2. Using Ollama and open weight embeddings

In [15]:
embeddings = OllamaEmbeddings(
    base_url="http://10.30.16.100:11434",
    model="nomic-embed-text")

vectorstore = Chroma.from_documents(documents=docs, embedding=embeddings)

In [16]:
retriever = vectorstore.as_retriever(search_type="similarity", 
                                     search_kwargs={"k": 1})



#### Example query on vector database

In [17]:
print(query)


        It is 1:21 PM. My train is delayed at Penn Station. What is going on and what should I do?
        


In [18]:
retrieved_docs = retriever.invoke(query)
len(retrieved_docs)

1

In [19]:
relevance_docs_and_scores = vectorstore.similarity_search_with_relevance_scores(query,
                                                                                k=5)

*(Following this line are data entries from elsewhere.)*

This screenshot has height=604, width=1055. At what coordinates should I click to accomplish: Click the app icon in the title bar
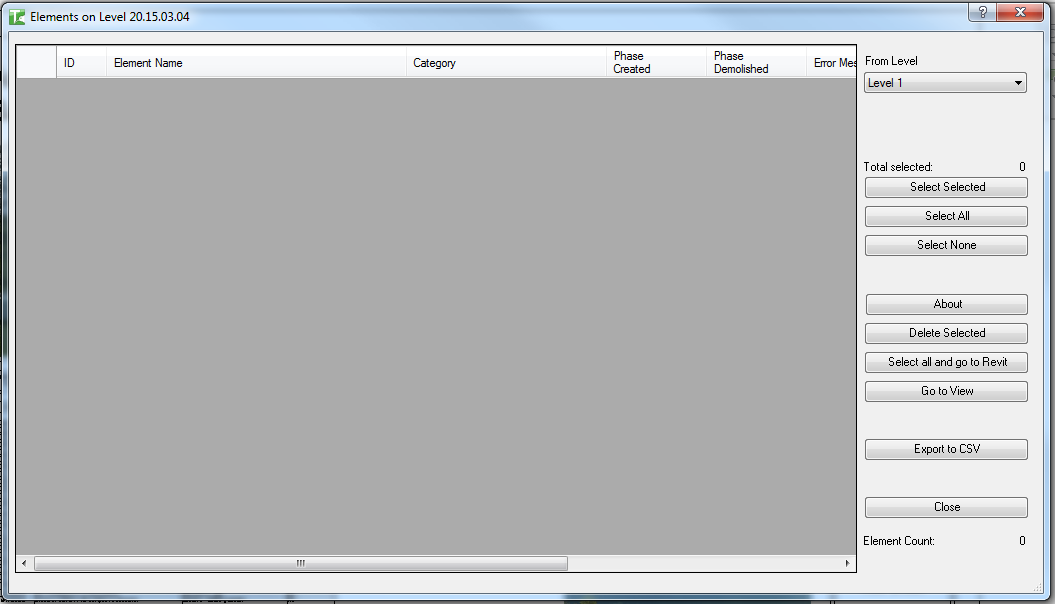click(x=17, y=16)

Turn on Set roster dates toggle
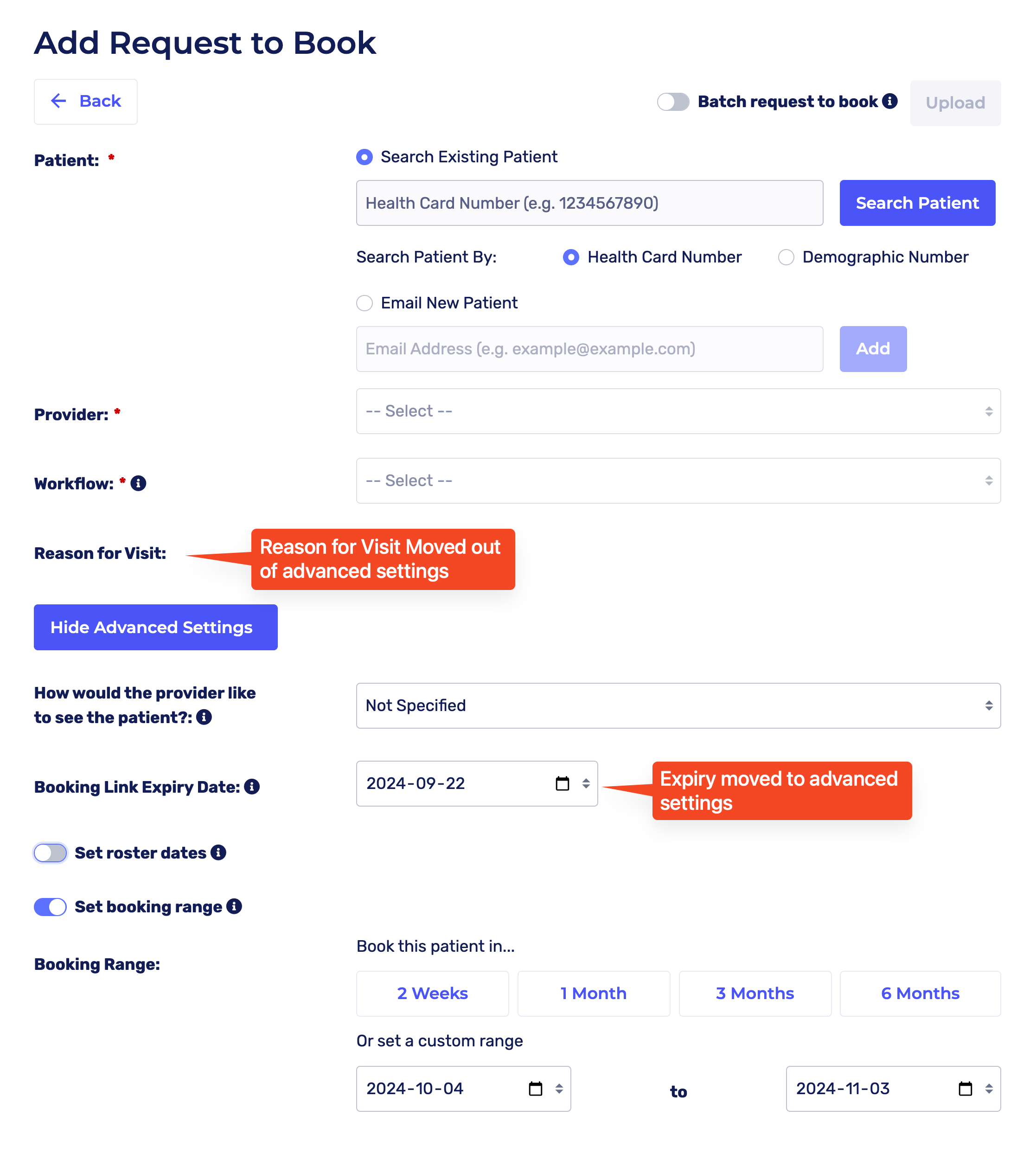pos(51,853)
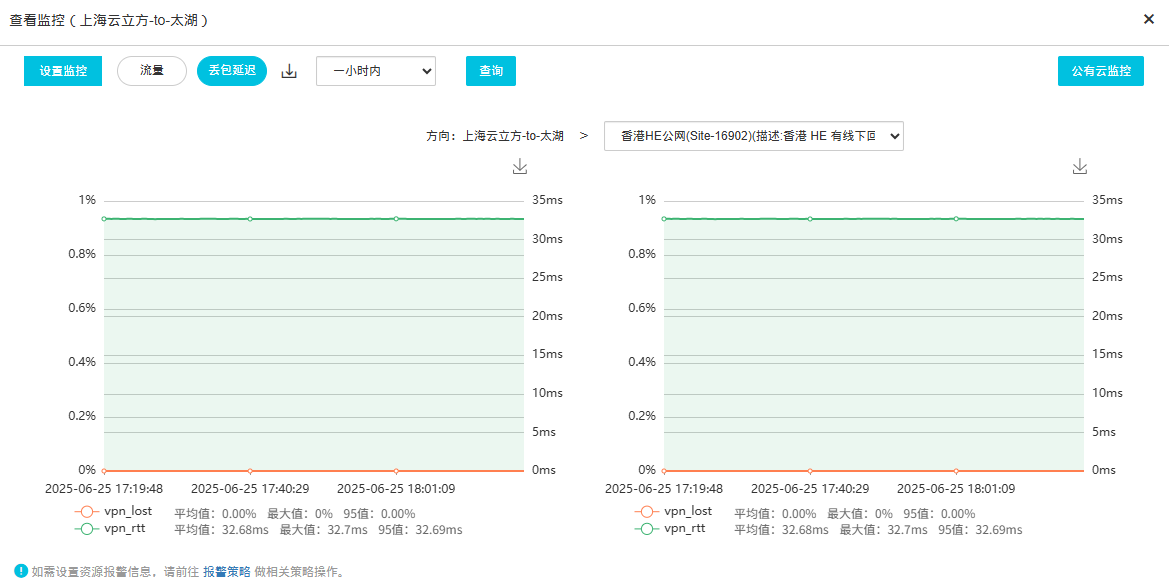1169x586 pixels.
Task: Switch to the 流量 tab
Action: [x=152, y=71]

Number of requested results 5 is greater than number of elements in index 3, updating n_results = 3


In [20]:
chunks = []
for chunk, score in relevance_docs_and_scores:
    chunks.append({'content': chunk.page_content,
                   'similarity_score': score,
                   'document': chunk.metadata['source']})

In [21]:
chunks

[{'content': 'Situation: There is an armed person at Penn Station. All upcoming transit has been put to a halt.\nUrgent(yes/no): yes\nCurrent time: 1:22 PM\nAlternative routes: Southbound Megabus\nSupport: Call 222-333-4444 or use chat bot\nSafety Precautions: Avoid this station completely\nCompensation: All tickets will be refunded',
  'similarity_score': -245.76287380983638,
  'document': 'situations.csv'},
 {'content': 'Situation: Someone Died at the Trenton Station, causing it to close, on the amtrak from Philadelphia to New York Penn Station\nUrgent(yes/no): yes\nCurrent time: 1:14 PM\nAlternative routes: NJ transit real NEC 3896 towards New York Penn Station\nSupport: Call 222-333-4444 or use chat bot\nSafety Precautions: Avoid this line, avoid pushing or shoving near this line\nCompensation: All tickets will be refunded',
  'similarity_score': -248.2115504116541,
  'document': 'situations.csv'},
 {'content': 'Situation: The armed person has left and been arrested. All is clear.\

In [22]:
pd.DataFrame(chunks)

Unnamed: 0,content,similarity_score,document
0,Situation: There is an armed person at Penn St...,-245.762874,situations.csv
1,Situation: Someone Died at the Trenton Station...,-248.21155,situations.csv
2,Situation: The armed person has left and been ...,-313.317121,situations.csv


## `langchain` RAG chain

In [23]:
prompt = hub.pull("rlm/rag-prompt")

In [24]:
prompt.messages[0].prompt.template

"You are an assistant for question-answering tasks. Use the following pieces of retrieved context to answer the question. If you don't know the answer, just say that you don't know. Use three sentences maximum and keep the answer concise.\nQuestion: {question} \nContext: {context} \nAnswer:"

* Setup LLM component

In [25]:
ollama = Ollama(
        base_url="http://10.30.16.100:11434",
        model="llama3")

### Setup chains

In [26]:


def format_docs(docs):
    return "\n\n".join(doc.page_content for doc in docs)

rag_result = (retriever | format_docs)

norag_chain = (
    prompt
    | ollama
    | StrOutputParser()
)

rag_chain = (
    {"context": retriever | format_docs, "question": RunnablePassthrough()}
    | prompt
    | ollama
    | StrOutputParser()
)

#### with RAG

In [28]:
rag_chain.invoke(query)

KeyboardInterrupt: 

#### No RAG

In [29]:
norag_chain.invoke({"question": query, 'context': ''})

KeyboardInterrupt: 

#### Looking at the context

In [None]:
print(rag_result.invoke(query))

In [77]:
print(query)


        How much is a Classic Dash Burger plus an apple pie?